Cette bagatelle est terminée par un petit divertissement qui promet des sujets à la prochaine génération de danseurs. Une charmante petite première danseuse de six ou sept ans a fait preuve de présence d’esprit. Dans un entrechat, elle perd son soulier, mais elle ne perd pas la tête, et, un pied chaussé et l’autre non, elle continue et achève son pas avec un sang-froid imperturbable qui a excité des applaudissemens unanimes.
Une autre première danseuse de deux ou trois ans plus jeune a peut-être échappé aux regards de ceux qui étaient placés au milieu du parterre. Quand elle s’avançait vers la rampe en balançant une corbeille de fleurs, on aurait dit qu’elle souhaitait la fête au souffleur.
L’auteur a été demandé, et l’on a nommé madame de Beaunoir; dont la nouvelle production a je ne sais quel air de famille avec Fanfan et Colas.
A. Martainville.
Le Géant noir, première noirceur (Paris, 21 septembre 1815), p. 20 :
[Dans ce recueil satirique qui ne semble pas avoir eu un grand nombre de « numéros », la Pie grièche est rapidement présentée comme un nouvel avatar des pies qui pullulent alors au théâtre, et qui reproduisent une formule qui reprend en moins bien ce qu’une pièce qui a plus de vingt-cinq ans. L’actrice principale caquette comme ne pie, comme toutes les pies qu’elle a déjà incarnée. L’énigme finale renvoie à Robinot, prêtre défroqué, qui se cache comme auteur sous le surnom de Beaunoir, et qui fait représenter ses pièces sous le nom de son épouse, devenue Madame de Beaunoir.]

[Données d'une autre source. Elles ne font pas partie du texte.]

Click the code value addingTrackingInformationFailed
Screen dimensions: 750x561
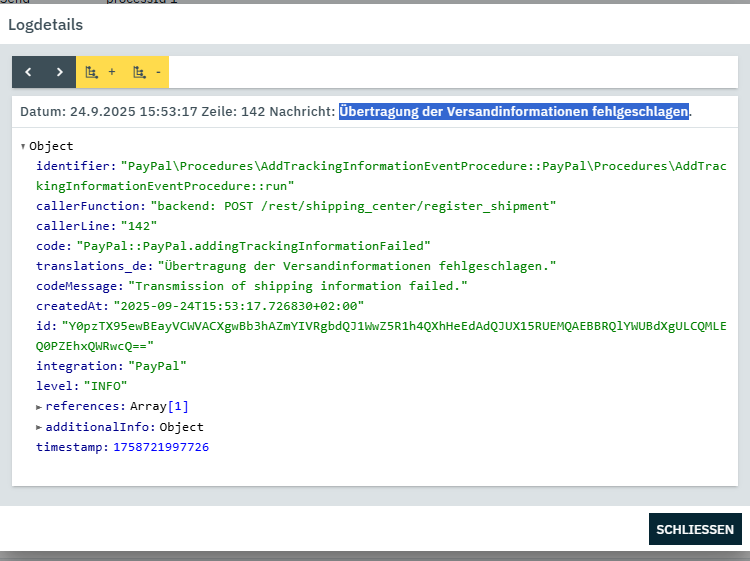(x=253, y=245)

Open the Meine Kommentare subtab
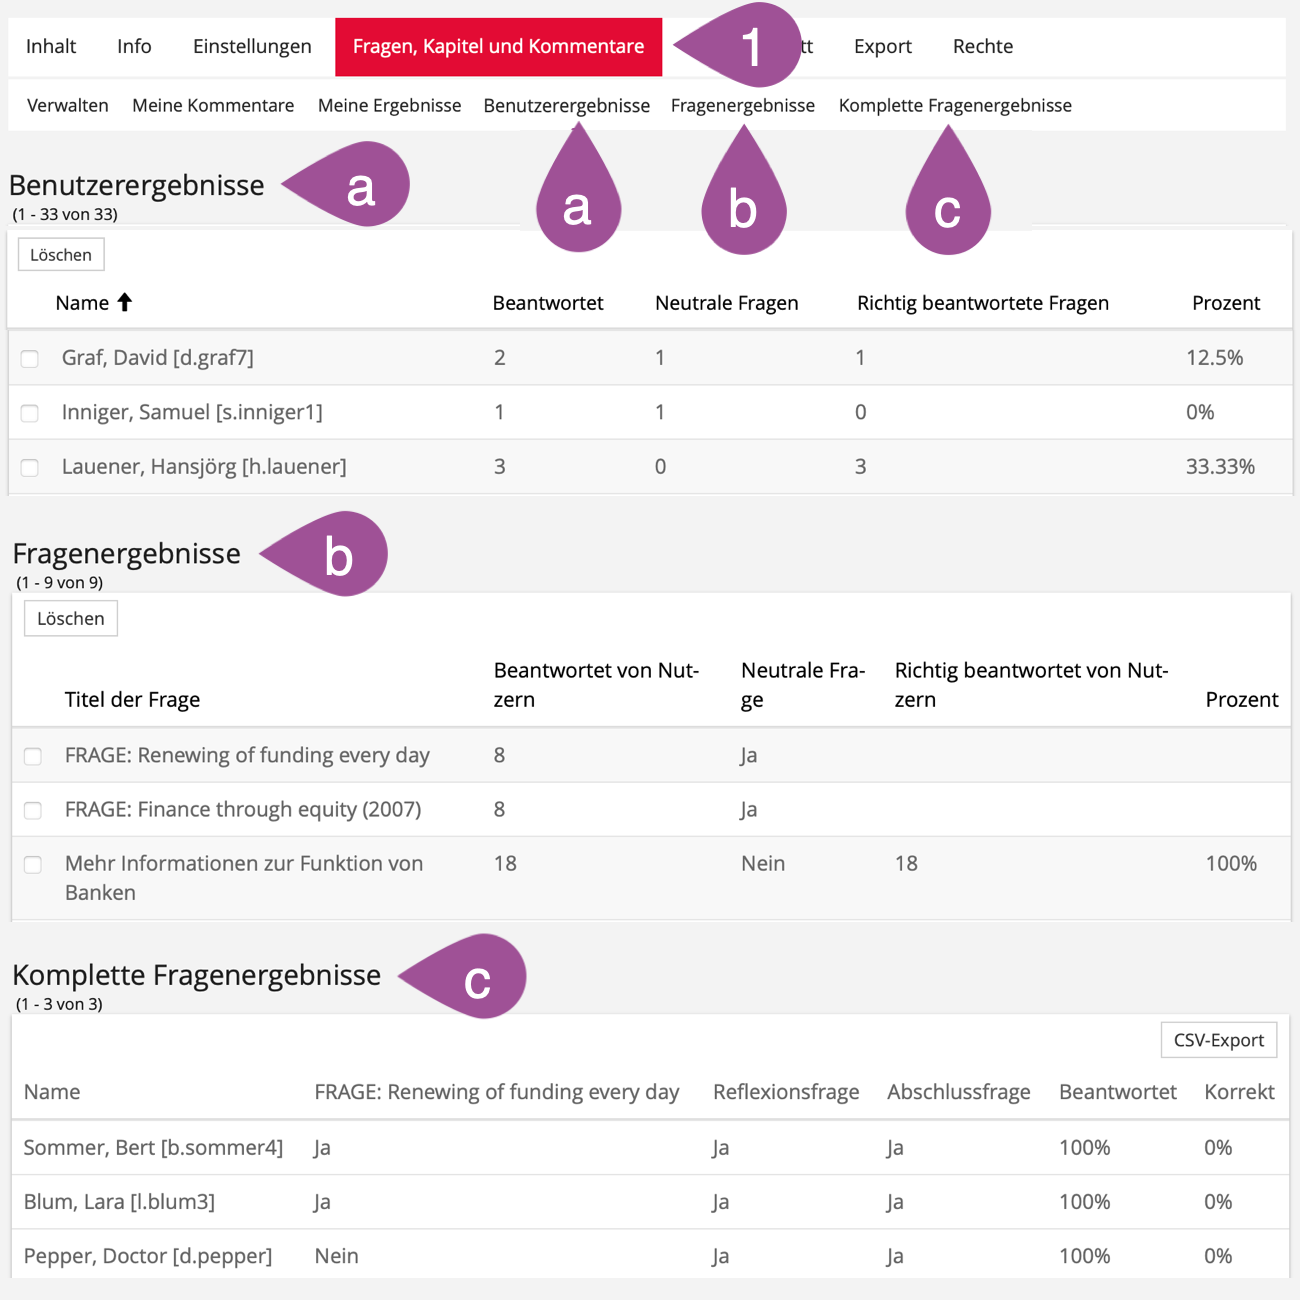[213, 106]
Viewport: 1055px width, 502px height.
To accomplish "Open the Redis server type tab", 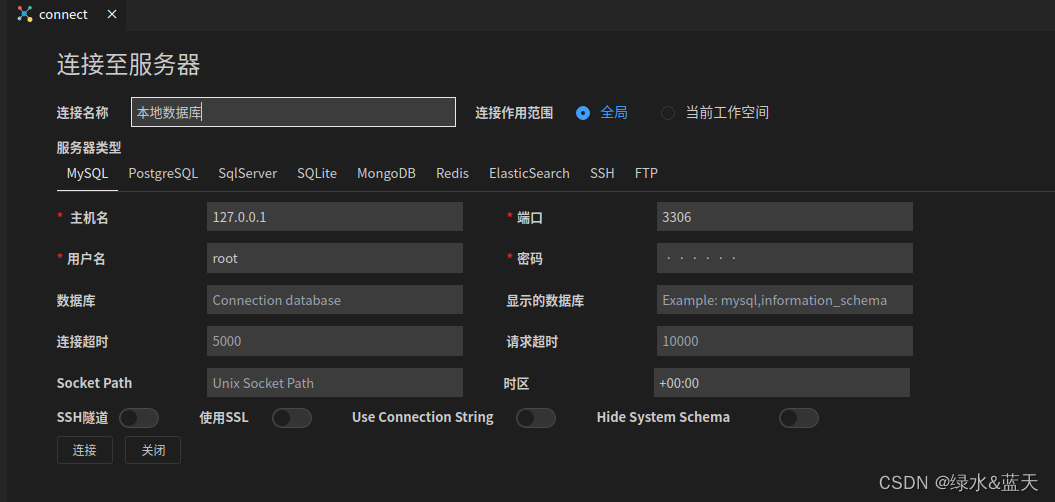I will tap(452, 174).
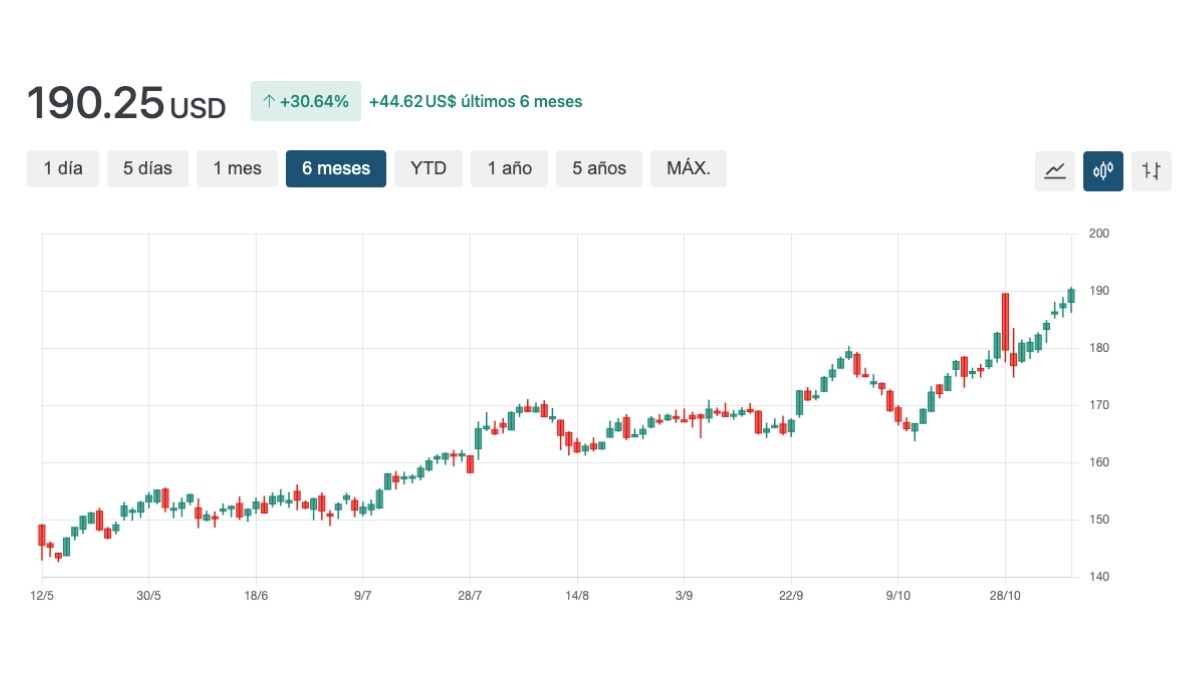Click the 200 label on price axis

point(1099,234)
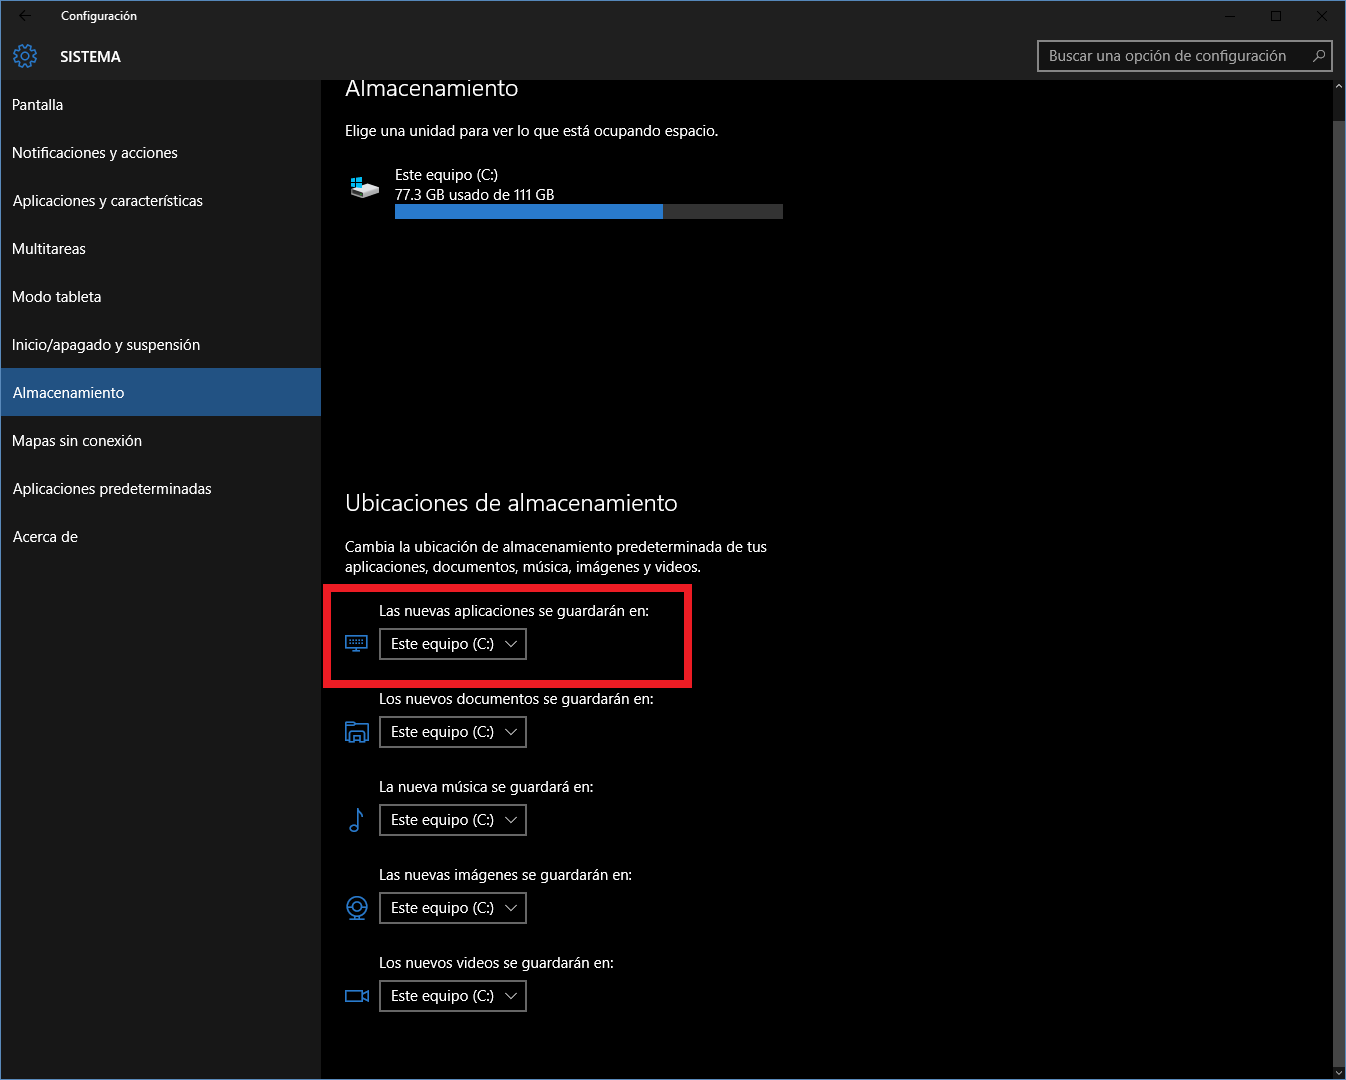Click the C: drive usage bar
This screenshot has height=1080, width=1346.
[x=588, y=212]
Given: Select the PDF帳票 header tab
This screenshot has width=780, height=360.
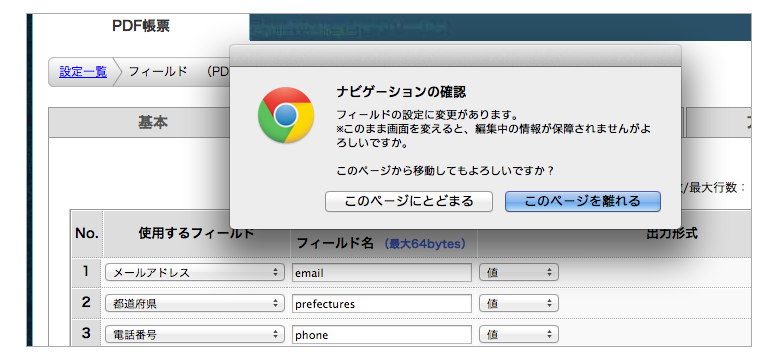Looking at the screenshot, I should click(x=141, y=26).
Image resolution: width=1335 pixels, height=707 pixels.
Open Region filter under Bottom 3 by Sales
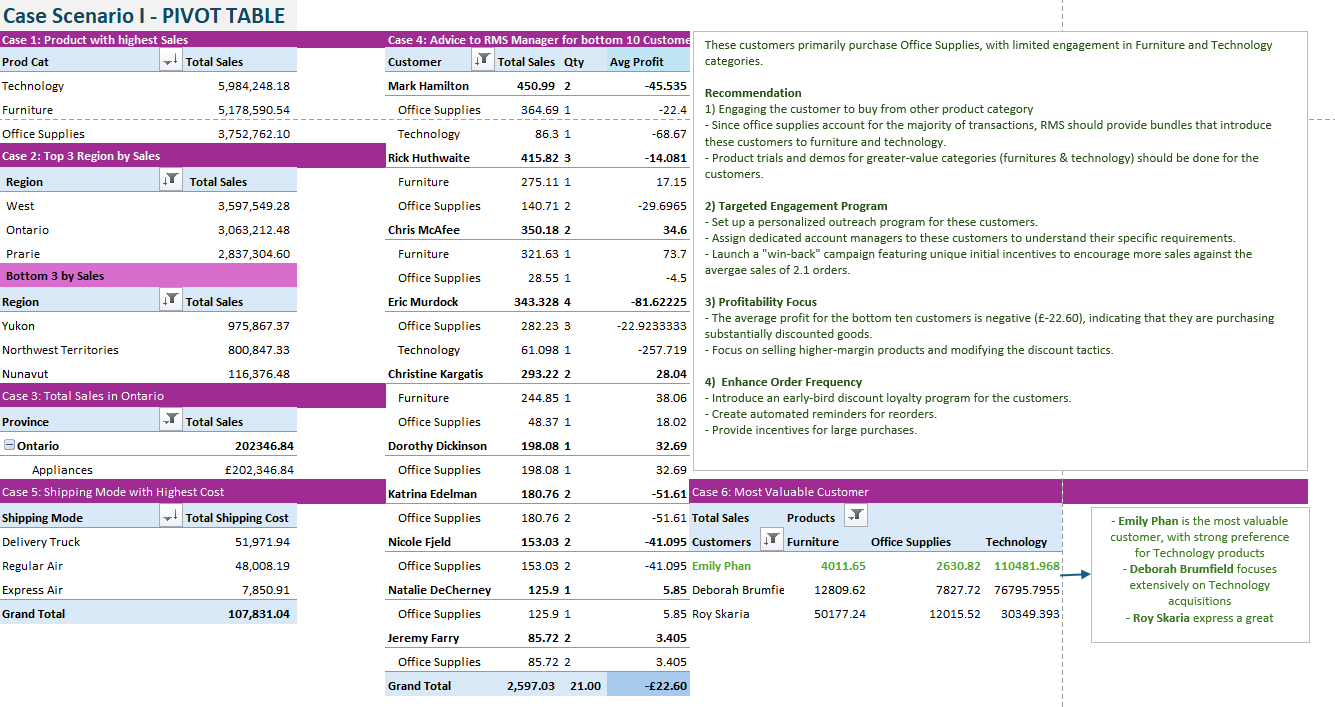tap(171, 301)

Théâtre de la Porte Saint-Martin.
La piece donnée sous le titre de la Pie Grièche, est un salmis réchauffé de cinq ou six autres pièces, dans lesquelles on corrige par une mistification un peu plus, un peu moins forte, le caractère opiniâtre, bizarre ou quinteux d'un petit enfant gâté. Honorine, ou la Femme difficile à vivre, est le premier et le meilleur type de toutes les scènes.
Mlle Jenni, chargée du rôle de la Pie grièche, a prouvé qu'elle pouvait assurer le succès de toutes les Pies auxquelles elle prêterait son caquetage.
M. l’abbé Robinot de Beaunoir, avec sa galanterie accoutumée, a fait proclamer comme auteur de cette jolie bluette, une dame de son surnom.